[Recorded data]
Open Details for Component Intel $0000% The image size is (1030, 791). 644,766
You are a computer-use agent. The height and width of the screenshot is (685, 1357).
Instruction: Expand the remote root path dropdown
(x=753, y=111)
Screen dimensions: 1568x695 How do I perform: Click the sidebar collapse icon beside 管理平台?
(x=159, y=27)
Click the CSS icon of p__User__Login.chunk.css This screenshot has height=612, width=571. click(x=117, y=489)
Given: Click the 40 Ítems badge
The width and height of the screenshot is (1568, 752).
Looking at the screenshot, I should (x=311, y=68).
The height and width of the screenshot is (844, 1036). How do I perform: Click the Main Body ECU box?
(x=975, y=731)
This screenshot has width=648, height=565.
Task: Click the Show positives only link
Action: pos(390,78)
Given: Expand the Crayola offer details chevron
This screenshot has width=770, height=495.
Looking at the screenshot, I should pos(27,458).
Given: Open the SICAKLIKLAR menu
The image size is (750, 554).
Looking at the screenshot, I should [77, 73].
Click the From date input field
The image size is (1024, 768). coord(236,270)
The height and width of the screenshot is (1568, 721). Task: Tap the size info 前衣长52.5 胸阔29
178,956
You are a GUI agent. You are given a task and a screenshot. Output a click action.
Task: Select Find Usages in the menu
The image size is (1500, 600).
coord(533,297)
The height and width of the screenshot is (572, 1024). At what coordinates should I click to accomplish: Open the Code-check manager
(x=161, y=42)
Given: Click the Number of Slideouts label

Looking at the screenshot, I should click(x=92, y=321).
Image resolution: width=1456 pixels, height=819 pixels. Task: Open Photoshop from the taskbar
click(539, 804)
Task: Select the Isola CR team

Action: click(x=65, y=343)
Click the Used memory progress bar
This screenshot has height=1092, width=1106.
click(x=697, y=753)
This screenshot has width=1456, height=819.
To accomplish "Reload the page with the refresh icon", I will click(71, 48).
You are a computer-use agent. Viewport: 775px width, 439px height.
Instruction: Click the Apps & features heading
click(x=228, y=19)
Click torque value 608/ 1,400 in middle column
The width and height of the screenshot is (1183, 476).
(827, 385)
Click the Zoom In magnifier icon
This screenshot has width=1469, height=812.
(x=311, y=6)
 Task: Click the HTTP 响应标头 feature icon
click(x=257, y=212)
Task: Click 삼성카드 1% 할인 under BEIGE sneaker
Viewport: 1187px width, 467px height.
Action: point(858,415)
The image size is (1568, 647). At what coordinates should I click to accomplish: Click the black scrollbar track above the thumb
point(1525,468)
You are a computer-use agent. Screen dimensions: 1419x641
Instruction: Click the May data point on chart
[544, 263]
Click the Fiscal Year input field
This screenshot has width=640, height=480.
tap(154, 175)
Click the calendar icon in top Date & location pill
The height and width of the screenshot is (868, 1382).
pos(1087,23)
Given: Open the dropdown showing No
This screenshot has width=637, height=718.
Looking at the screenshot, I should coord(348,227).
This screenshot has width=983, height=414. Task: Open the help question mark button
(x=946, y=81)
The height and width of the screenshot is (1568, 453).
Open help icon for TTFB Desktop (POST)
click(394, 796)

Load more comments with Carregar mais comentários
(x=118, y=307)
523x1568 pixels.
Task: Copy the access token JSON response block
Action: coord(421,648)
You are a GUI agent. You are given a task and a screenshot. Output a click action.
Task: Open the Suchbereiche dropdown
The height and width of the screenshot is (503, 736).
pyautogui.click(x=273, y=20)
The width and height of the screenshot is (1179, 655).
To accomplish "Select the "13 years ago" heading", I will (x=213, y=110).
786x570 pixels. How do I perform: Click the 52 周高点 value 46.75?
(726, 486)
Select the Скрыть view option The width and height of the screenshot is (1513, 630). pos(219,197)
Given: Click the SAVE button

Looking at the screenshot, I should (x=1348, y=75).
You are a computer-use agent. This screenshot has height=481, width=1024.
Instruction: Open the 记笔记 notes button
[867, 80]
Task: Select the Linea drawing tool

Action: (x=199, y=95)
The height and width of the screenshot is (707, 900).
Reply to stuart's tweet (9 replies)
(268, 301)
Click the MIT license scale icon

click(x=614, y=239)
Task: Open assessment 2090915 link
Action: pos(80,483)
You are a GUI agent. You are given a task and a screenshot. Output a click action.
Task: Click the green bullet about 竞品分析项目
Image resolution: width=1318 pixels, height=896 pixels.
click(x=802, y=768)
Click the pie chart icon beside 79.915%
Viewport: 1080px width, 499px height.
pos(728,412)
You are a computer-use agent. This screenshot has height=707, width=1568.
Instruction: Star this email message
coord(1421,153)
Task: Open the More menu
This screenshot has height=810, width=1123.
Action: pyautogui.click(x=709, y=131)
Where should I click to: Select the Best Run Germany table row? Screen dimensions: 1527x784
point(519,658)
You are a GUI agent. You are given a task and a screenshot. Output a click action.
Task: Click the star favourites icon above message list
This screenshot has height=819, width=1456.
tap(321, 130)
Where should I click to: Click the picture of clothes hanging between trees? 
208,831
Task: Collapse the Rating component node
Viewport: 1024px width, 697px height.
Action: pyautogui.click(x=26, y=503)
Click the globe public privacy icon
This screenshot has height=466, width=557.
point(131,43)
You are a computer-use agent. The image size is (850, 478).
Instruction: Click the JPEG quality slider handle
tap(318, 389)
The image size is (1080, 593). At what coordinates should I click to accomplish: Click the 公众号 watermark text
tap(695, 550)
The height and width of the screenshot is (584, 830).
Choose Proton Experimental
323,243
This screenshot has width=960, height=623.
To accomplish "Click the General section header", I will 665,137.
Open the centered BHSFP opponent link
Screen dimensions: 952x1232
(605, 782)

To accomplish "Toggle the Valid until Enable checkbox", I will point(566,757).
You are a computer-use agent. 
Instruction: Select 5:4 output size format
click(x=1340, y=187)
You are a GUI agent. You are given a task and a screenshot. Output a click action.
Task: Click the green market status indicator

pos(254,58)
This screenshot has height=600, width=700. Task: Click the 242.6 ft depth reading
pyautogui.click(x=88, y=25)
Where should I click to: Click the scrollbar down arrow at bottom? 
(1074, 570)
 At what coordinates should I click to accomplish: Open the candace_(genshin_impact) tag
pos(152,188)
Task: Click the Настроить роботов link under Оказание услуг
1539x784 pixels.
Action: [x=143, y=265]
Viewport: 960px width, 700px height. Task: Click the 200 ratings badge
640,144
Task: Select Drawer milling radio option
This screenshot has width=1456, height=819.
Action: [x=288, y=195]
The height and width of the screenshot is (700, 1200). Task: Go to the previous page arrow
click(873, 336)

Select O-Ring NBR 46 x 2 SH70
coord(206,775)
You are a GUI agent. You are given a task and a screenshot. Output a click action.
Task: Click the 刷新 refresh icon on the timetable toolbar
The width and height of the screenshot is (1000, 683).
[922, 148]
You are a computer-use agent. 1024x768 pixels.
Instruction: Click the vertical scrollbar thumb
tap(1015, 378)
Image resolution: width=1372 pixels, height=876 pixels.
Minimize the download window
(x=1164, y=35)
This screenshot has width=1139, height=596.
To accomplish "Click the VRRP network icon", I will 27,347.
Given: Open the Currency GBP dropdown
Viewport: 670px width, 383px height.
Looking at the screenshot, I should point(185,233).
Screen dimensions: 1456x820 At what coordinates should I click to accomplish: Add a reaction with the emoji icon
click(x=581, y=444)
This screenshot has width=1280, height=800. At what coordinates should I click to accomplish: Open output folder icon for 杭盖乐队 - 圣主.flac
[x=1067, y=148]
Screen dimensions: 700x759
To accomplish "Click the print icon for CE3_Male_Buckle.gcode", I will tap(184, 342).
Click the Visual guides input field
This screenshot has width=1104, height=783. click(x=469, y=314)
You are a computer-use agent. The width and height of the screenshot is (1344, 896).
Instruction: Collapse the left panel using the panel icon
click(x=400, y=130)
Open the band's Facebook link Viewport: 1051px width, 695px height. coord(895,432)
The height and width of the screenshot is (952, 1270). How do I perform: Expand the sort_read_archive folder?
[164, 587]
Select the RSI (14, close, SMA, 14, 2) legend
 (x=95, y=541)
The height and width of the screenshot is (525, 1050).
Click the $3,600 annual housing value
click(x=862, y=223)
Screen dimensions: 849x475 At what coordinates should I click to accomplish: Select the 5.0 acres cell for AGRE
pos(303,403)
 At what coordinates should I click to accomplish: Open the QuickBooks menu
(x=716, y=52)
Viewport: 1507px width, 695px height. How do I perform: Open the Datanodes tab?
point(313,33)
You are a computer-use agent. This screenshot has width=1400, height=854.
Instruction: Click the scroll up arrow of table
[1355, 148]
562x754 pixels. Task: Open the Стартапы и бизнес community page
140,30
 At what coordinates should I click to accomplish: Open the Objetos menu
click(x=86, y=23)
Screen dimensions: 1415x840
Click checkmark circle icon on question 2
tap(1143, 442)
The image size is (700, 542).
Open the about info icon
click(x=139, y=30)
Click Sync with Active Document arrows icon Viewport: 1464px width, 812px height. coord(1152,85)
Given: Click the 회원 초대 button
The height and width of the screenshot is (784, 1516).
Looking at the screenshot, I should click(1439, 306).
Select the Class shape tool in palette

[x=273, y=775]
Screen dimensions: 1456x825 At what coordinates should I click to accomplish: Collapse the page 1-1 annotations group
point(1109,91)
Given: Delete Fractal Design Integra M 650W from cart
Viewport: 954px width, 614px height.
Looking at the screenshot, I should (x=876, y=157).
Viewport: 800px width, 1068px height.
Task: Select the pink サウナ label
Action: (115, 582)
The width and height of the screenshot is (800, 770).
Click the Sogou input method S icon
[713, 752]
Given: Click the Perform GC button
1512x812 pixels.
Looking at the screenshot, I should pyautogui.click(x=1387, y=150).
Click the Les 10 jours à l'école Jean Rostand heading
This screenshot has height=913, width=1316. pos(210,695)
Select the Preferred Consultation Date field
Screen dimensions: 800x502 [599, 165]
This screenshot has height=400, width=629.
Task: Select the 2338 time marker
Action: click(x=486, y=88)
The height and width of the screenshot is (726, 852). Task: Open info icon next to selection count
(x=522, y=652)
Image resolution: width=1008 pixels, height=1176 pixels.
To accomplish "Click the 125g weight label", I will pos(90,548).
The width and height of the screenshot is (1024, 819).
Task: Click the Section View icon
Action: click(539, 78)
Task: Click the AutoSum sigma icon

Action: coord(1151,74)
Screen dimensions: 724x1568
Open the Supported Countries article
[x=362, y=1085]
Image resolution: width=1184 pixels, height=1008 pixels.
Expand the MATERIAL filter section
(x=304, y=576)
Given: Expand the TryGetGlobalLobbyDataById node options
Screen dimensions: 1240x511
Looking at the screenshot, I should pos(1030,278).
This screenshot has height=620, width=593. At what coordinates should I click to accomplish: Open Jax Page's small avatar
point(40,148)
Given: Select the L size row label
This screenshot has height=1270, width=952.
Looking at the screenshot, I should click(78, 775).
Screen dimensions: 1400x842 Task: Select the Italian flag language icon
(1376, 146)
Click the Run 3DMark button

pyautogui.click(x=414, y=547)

#### What the task requires:
Can you repeat the items word for word, from the line with "Given: Select the L size row label" to the end of the items?

#### Complete output:
Given: Select the L size row label
This screenshot has height=1270, width=952.
Looking at the screenshot, I should click(78, 775).
Screen dimensions: 1400x842 Task: Select the Italian flag language icon
(1376, 146)
Click the Run 3DMark button

pyautogui.click(x=414, y=547)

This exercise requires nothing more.